START STUDY MATERIAL

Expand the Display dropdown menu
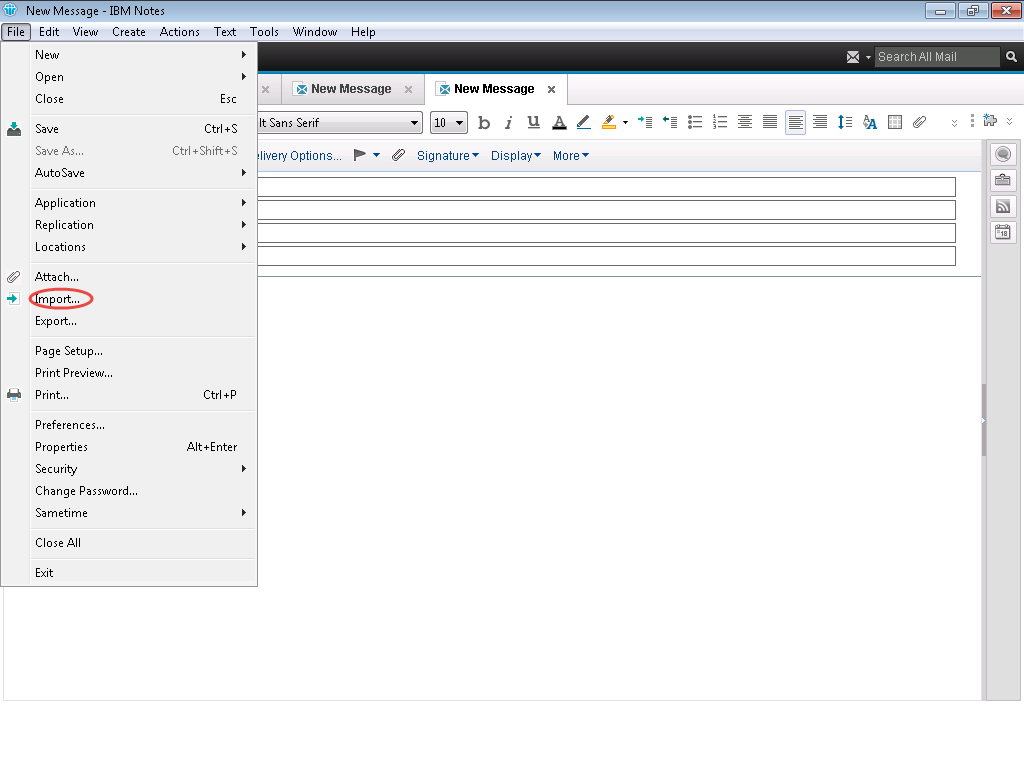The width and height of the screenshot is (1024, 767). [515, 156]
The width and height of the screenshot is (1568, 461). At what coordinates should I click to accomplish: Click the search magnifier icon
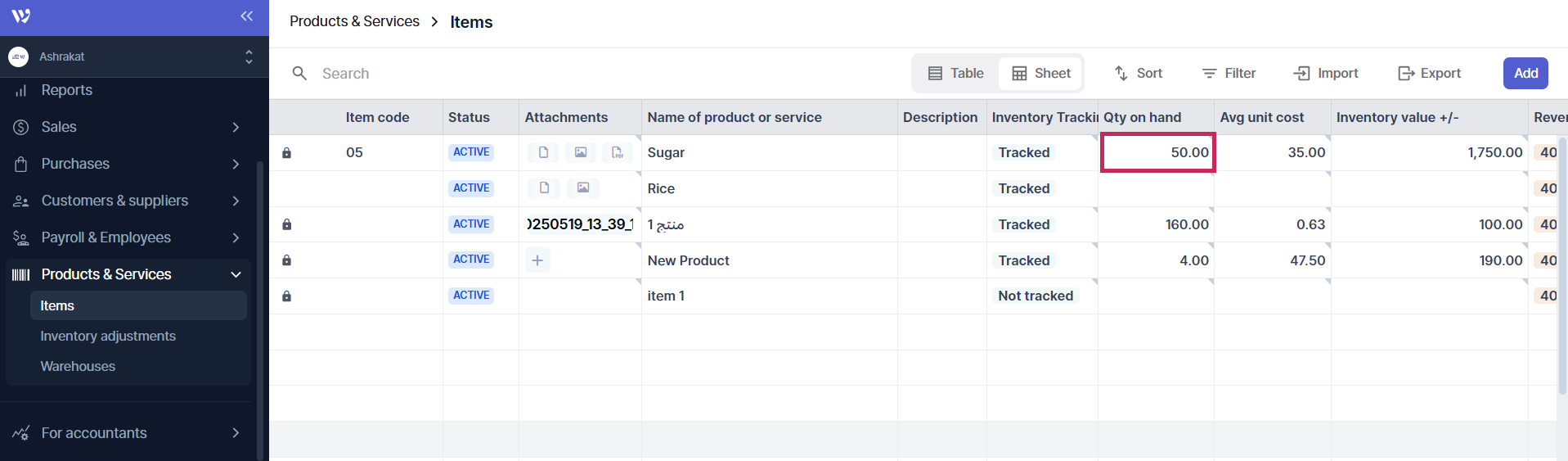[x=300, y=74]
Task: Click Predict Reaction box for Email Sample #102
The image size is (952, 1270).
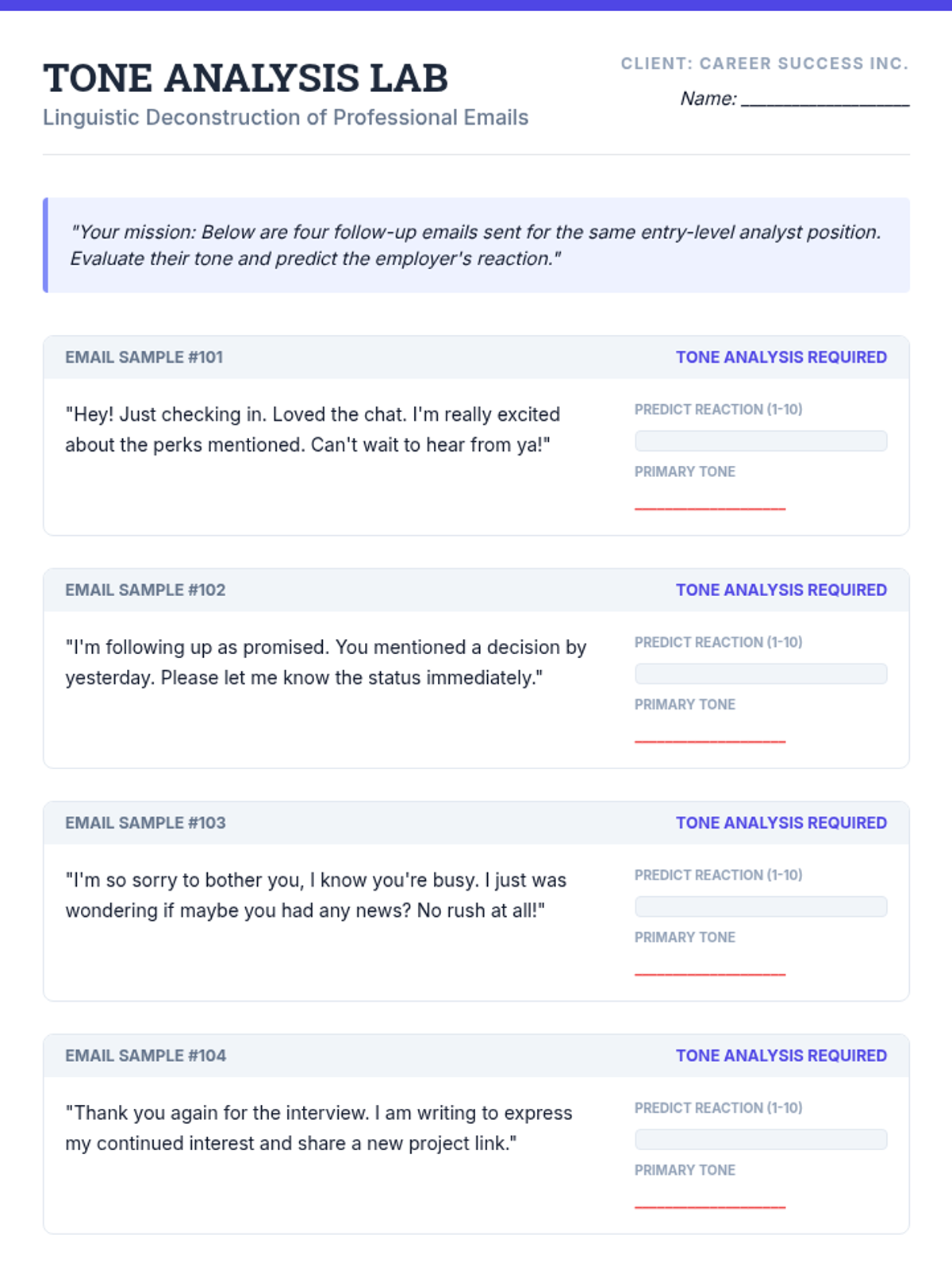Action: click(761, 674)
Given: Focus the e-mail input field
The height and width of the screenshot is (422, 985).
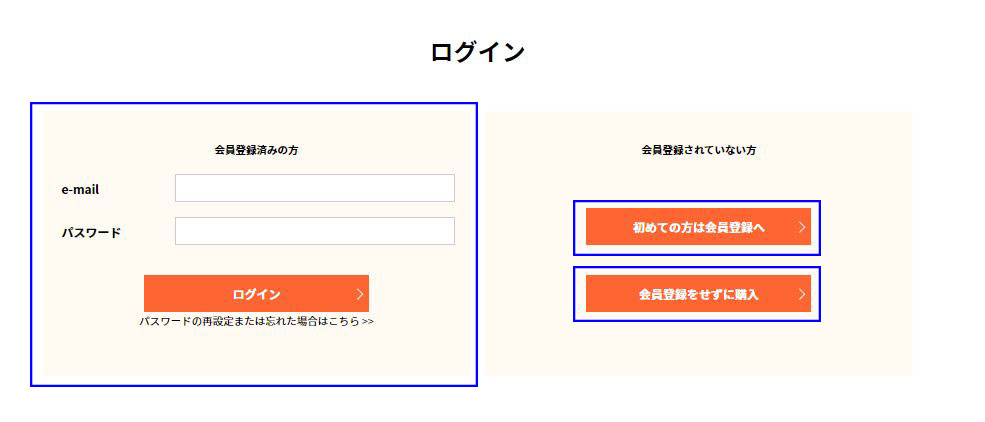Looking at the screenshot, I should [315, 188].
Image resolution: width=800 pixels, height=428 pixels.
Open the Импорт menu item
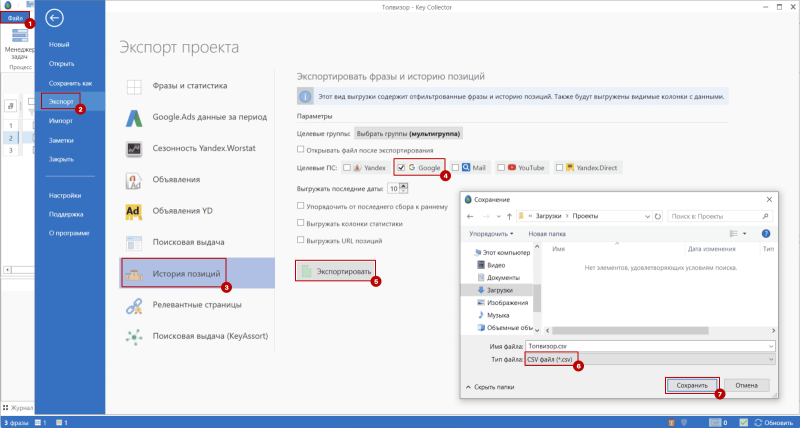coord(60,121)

END STUDY MATERIAL

_ASSIGNMENT_
Where a line contains "The width and height of the screenshot is (1568, 461).", begin there and set down exactly each line through the end of the data above, omitting any pictures.

_PROBLEM SOLUTION_
The width and height of the screenshot is (1568, 461). At what coordinates should I click to accomplish: Click the search magnifier icon
[x=300, y=74]
Task: Click Predict Reaction box for Email Sample #102
The image size is (952, 1270).
Action: click(761, 674)
Given: Focus the e-mail input field
The height and width of the screenshot is (422, 985).
Looking at the screenshot, I should [315, 188].
Image resolution: width=800 pixels, height=428 pixels.
Open the Импорт menu item
coord(60,121)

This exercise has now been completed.